TASKS TO PERFORM:
#1 Return the passage of the Trooly article between "Trooly is using" and "very unpleasant indeed.", inclusive, copied word for word.
#2 Resume the article on Trooly's machine-learning trust checks, writing on from the end of its last sentence.

DOCUMENT TEXT:
(begin)
Trooly is using machine learning to judge trustworthiness from digital footprints

Trust greases the wheels of the sharing economy, paving the way for transactions to take place between total strangers. But figuring out who is trustworthy and who is not remains a sticky bottleneck for digital businesses wanting to scale faster. Meanwhile the consequences for customers when startups screw up these risk calculations can be very unpleasant indeed.

The traditional route to assessing risk is to run a full background check on an individual — a process that can be time-consuming and expensive, given it can involve sending an actual person to an actual courthouses to parse actual paper records.

Which is why, in recent years as sharing economy businesses have been gunning to scale up, other entrepreneurs have spotted an opportunity to step in to offer online services for verifying identity and screening for unsavory behavior, to try to steal a march on more established but slower paced background checkers. A couple of examples of startups entering this space in recent years include UK startup Onfido, which just this April announced a $25 million Series B round; and US based Checkr, which raised a $40 million Series B in March.
(end)
SUPPLIED MATERIAL:
(begin)
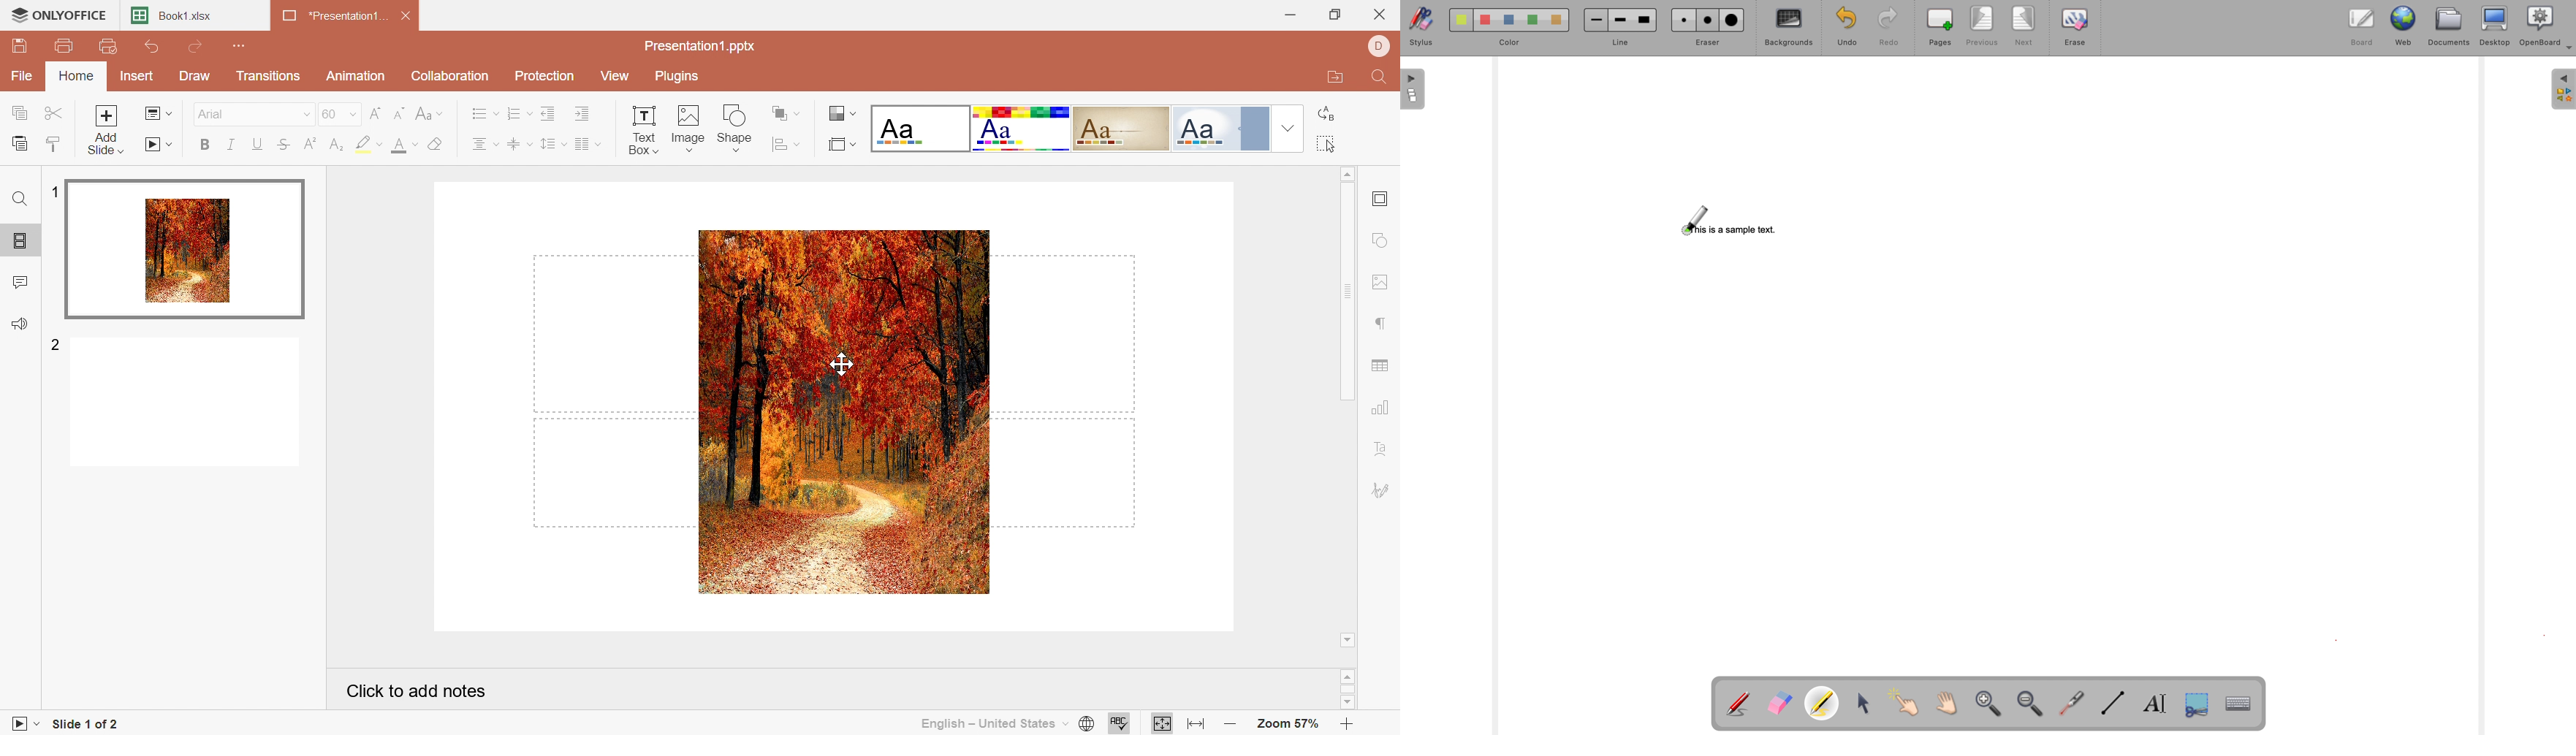 Image resolution: width=2576 pixels, height=756 pixels. Describe the element at coordinates (56, 145) in the screenshot. I see `Copy style` at that location.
(end)
ANSWERS TO THE PROBLEMS:
#1
Trooly is using machine learning to judge trustworthiness from digital footprints

Trust greases the wheels of the sharing economy, paving the way for transactions to take place between total strangers. But figuring out who is trustworthy and who is not remains a sticky bottleneck for digital businesses wanting to scale faster. Meanwhile the consequences for customers when startups screw up these risk calculations can be very unpleasant indeed.

#2
Well here’s a third: Trooly, which is today announcing its Series A. Along with an earlier unannounced seed round it says it has now raised $10 million in external funding. Investors in the Series A are Bain Capital Ventures and Milliways Ventures, with the latter also investing in its seed, which it closed at the start of 2014.

Trooly’s big claim vs competitors is that it’s doing things drastically different, even compared to the other digital newcomers, by applying machine learning algorithms to public digital footprint data — so information that can be freely found online (and on the dark web), for example on social media services and police registers of offenders — to enable risk and trust to be assessed much more speedily and cheaply.

The idea being that businesses can use Trooly to perform quick pre-checks based on the public data that’s out in the wild in order to make decisions on whether to proceed with the time and expense of a full background check. Or to run periodic checks to keep more up-to-date tabs on the behavior of existing staff.

Trooly is not saying it can fully replace a “gold standard” background check (yet), but it argues there’s an advantage to offering businesses a fast risk assessment so they can hedge their bets about whether to even proceed with a full background check, whilst also helping them with their ongoing goal of reducing friction from online interactions.

“Background checks are very labour based, people based. It’s literally physical court runners that are going out to court houses to look at records. So typically the way we’re being used in a background check mode is as a triage before sending someone to the courthouse. So a first step,” says Trooly co-founder and CEO Savi Baveja.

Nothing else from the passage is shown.